▸ Your instructions: Whenever a line in the records below holds the string "avatar", copy it out.
..........
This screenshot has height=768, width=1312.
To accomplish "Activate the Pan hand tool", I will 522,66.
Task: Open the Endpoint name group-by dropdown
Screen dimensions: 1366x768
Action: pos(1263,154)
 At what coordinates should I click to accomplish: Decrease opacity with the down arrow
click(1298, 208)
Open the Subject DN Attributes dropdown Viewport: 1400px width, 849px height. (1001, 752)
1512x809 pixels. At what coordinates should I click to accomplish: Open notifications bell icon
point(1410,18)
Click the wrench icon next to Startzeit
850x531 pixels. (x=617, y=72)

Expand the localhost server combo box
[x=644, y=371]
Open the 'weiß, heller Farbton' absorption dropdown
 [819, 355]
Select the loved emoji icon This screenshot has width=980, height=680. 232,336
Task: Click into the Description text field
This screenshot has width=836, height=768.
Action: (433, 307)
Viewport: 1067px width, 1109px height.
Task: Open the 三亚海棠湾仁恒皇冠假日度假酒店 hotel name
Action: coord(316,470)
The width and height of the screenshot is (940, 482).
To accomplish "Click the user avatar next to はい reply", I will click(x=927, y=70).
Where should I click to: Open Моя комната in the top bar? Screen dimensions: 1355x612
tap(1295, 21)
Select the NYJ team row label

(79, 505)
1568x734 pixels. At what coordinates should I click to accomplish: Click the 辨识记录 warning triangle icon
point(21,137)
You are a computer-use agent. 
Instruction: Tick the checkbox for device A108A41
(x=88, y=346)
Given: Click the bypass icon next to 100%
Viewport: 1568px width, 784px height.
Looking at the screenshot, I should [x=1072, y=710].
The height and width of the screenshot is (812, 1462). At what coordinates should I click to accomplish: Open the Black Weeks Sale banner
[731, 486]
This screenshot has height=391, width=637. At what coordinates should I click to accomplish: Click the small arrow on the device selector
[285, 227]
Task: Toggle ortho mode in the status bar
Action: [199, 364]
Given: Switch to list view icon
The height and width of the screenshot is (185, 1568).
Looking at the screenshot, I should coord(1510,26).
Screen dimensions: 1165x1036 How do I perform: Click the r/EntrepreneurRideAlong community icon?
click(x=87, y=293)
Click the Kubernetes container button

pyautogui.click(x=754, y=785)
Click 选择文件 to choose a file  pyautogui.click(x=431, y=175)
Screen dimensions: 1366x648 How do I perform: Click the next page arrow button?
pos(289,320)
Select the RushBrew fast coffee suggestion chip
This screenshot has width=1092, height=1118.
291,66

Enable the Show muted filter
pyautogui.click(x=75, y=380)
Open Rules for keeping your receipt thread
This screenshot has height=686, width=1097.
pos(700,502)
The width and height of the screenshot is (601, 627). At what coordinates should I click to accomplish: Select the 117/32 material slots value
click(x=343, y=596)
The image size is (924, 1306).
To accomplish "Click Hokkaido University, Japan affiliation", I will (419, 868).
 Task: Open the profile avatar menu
..........
▸ Solution:
To accomplish "Click the user avatar next to はい reply", I will click(x=927, y=70).
 Task: Open the profile avatar menu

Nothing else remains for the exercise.